_Reading passage_

A Message of Condolence
Erdoğan’s condolences on April 23 to the grandchildren of Armenian victims in 1915 is the latest example of this duality.[v]
The key sentence in the Turkish Prime Minister’s message reads: ‘We wish that the Armenians who lost their lives in the context of the early twentieth century rest in peace, and we convey our condolences to their grandchildren.’ The message also repeats Davutoğlu’s assertion that the ‘relocation’ of Armenians ‘had inhumane consequences.’ If limited to these two sentences, the message, coming from Turkey’s chief executive, is indeed unprecedented, and the international media reported it as such; no Turkish leader had offered condolences to Armenians before.
However, these two sentences constitute only about 35 words in a 700-word-long message. The rest of the message reasserts old attitudes and positions, which the international media largely ignored. Yet, their dominant presence in the message made most Armenians wary of greeting the latter with any measure of enthusiasm.
The message reiterates that the people of Anatolia had lived together for centuries regardless of their different ethnic and religious origins. It underlines that Turks, Kurds, Arabs, Armenians, and millions of other Ottoman citizens all suffered during the last years of the Ottoman Empire. It condemns ‘constructing hierarchies of pain’ or ‘comparing and contrasting suffering,’ arguing that ‘the incidents of the First World War are our shared pain’ and that this painful period of history should be evaluated through ‘a perspective of just memory.’ Referring indirectly to growing voices inside Turkey demanding the official recognition of the genocide, the message welcomes the free expression of different opinions and thoughts and asks all sides ‘to approach different discourses with empathy and tolerance.’ However, it also warns that ‘some may perceive this climate of freedom in Turkey as an opportunity to express accusatory, offensive and even provocative assertions and allegations’ and stresses that ‘using the events of 1915 as an excuse for hostility against Turkey and turning this issue into a matter of political conflict is inadmissible.’ The message repeats Turkey’s call for a commission with the participation of Armenian, Turkish and international historians to study ‘the events of 1915’ in a scholarly manner. It also takes pride in Turkey having opened its archives to all researchers. Finally, the last paragraph of the message pays tribute to ‘all Ottoman citizens who lost their lives in the same period and under similar conditions’ (emphasis added), thus reintroducing some sort of parity between Armenian and non-Armenian wartime deaths.

_Required tasks_
A - In the passage on Erdoğan's message of condolence, about how many words do the two unprecedented sentences make up?
B - Repeat the passage on Erdoğan's message of condolence between "However, these two" and "measure of enthusiasm.", inclusive.

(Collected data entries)
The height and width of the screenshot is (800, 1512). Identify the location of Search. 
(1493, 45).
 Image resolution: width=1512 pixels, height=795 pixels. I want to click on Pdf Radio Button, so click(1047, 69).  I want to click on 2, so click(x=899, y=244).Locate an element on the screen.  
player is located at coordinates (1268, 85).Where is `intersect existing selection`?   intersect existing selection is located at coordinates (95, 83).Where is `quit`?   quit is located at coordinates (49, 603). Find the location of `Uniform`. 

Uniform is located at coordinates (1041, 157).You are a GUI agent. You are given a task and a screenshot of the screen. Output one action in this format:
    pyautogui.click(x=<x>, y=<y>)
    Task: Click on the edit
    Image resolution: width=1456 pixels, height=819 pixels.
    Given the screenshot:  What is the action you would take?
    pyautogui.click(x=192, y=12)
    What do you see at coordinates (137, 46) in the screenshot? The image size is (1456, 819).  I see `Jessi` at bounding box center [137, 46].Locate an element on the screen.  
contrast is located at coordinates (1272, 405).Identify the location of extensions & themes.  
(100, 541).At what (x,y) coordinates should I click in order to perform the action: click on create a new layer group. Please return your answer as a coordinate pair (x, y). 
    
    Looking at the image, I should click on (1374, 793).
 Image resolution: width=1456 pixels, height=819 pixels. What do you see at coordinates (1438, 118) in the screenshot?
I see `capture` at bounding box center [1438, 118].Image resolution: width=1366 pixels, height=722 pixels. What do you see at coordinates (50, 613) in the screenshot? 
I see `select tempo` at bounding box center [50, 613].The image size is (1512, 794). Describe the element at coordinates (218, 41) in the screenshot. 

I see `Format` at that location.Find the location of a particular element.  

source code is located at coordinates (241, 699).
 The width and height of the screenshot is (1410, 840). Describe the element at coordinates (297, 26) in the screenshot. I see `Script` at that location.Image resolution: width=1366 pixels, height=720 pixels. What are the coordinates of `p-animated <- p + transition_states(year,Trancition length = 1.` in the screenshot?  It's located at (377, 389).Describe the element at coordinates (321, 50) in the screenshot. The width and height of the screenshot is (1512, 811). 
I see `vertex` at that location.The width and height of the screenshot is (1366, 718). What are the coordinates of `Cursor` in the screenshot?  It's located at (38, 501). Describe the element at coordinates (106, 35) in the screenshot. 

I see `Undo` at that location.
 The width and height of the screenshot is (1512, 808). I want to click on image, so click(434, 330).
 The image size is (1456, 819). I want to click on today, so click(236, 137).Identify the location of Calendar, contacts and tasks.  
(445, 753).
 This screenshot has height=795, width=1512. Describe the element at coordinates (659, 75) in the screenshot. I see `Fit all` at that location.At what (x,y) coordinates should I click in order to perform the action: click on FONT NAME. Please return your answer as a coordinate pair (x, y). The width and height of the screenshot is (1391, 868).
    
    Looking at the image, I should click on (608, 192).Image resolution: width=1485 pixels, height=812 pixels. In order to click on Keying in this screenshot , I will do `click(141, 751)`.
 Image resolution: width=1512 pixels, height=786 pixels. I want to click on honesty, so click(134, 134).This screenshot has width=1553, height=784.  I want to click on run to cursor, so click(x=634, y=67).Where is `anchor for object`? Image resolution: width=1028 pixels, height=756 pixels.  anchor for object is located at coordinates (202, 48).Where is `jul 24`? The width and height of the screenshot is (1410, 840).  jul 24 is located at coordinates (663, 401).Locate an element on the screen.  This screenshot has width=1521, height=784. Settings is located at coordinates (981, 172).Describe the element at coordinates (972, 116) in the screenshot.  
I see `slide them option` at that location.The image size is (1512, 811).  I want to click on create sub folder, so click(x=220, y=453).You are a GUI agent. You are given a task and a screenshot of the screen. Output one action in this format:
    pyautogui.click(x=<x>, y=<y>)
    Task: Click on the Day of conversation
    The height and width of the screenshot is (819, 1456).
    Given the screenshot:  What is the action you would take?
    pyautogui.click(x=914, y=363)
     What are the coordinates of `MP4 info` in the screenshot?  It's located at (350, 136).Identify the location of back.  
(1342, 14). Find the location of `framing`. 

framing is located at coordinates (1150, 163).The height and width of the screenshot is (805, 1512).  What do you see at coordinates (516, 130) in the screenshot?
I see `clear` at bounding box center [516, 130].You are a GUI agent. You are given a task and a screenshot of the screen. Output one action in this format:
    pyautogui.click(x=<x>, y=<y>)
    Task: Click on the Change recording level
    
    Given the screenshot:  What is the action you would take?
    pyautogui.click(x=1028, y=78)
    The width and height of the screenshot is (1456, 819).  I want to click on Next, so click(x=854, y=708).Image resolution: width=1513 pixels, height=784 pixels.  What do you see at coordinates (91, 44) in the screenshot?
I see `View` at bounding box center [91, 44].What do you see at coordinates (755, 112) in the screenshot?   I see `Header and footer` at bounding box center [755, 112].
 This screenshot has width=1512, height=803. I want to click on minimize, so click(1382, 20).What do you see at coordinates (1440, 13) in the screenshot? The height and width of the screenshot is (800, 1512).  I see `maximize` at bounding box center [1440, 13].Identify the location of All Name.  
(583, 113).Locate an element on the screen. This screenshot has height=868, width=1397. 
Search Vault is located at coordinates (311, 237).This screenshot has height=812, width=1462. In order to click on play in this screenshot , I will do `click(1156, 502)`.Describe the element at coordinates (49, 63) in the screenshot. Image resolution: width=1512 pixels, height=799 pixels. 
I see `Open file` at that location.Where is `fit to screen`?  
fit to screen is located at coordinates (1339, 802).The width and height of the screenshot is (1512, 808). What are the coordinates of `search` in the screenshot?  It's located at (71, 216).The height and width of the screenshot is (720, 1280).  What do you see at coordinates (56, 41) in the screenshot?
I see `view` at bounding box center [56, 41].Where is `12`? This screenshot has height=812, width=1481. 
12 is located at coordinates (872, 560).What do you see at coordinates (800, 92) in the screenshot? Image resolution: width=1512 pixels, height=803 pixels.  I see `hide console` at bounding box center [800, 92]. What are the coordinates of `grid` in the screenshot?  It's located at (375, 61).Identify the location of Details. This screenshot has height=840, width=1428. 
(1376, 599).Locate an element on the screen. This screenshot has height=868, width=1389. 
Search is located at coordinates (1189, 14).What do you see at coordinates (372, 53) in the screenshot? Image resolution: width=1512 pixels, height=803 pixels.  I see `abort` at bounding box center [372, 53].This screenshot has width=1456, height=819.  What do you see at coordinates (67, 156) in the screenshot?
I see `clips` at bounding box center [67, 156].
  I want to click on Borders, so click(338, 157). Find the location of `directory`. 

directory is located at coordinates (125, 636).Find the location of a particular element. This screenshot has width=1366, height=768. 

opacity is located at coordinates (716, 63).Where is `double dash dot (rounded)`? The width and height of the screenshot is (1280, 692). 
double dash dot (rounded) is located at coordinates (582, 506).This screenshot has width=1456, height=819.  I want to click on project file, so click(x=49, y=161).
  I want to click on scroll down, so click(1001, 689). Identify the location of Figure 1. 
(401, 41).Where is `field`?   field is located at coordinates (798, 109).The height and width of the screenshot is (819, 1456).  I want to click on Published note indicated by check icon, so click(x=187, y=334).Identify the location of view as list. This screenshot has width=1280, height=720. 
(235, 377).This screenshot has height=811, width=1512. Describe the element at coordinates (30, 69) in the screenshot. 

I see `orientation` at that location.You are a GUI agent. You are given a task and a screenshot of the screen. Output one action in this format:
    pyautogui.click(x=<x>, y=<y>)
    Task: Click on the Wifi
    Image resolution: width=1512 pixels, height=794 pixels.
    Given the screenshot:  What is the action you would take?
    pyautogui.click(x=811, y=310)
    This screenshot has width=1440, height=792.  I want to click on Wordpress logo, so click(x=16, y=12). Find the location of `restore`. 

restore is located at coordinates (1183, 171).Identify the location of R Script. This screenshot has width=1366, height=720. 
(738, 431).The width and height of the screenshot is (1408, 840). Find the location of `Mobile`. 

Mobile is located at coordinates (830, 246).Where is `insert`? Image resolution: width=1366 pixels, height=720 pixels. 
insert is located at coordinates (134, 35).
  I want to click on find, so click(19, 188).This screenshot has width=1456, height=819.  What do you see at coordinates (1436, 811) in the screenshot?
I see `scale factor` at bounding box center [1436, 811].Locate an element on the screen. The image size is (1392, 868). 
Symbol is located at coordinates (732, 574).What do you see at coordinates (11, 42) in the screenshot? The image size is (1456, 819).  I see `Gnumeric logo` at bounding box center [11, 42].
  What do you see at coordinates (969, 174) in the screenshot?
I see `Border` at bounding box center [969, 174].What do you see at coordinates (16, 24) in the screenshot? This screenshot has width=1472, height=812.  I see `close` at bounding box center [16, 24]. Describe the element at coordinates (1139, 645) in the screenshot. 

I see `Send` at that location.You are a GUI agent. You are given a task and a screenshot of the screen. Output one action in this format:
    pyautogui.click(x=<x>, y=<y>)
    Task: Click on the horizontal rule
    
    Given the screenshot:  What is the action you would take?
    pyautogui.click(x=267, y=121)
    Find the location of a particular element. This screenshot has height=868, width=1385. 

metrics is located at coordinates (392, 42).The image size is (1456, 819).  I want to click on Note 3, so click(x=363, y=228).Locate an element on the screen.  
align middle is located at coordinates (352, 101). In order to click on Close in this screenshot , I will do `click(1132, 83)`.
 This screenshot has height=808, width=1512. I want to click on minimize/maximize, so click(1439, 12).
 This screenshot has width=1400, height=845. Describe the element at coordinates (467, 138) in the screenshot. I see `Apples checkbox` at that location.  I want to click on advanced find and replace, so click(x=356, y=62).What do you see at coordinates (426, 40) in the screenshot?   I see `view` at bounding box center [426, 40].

_Worked solutions_
A - About 35 words, in a message roughly 700 words long.

B -
However, these two sentences constitute only about 35 words in a 700-word-long message. The rest of the message reasserts old attitudes and positions, which the international media largely ignored. Yet, their dominant presence in the message made most Armenians wary of greeting the latter with any measure of enthusiasm.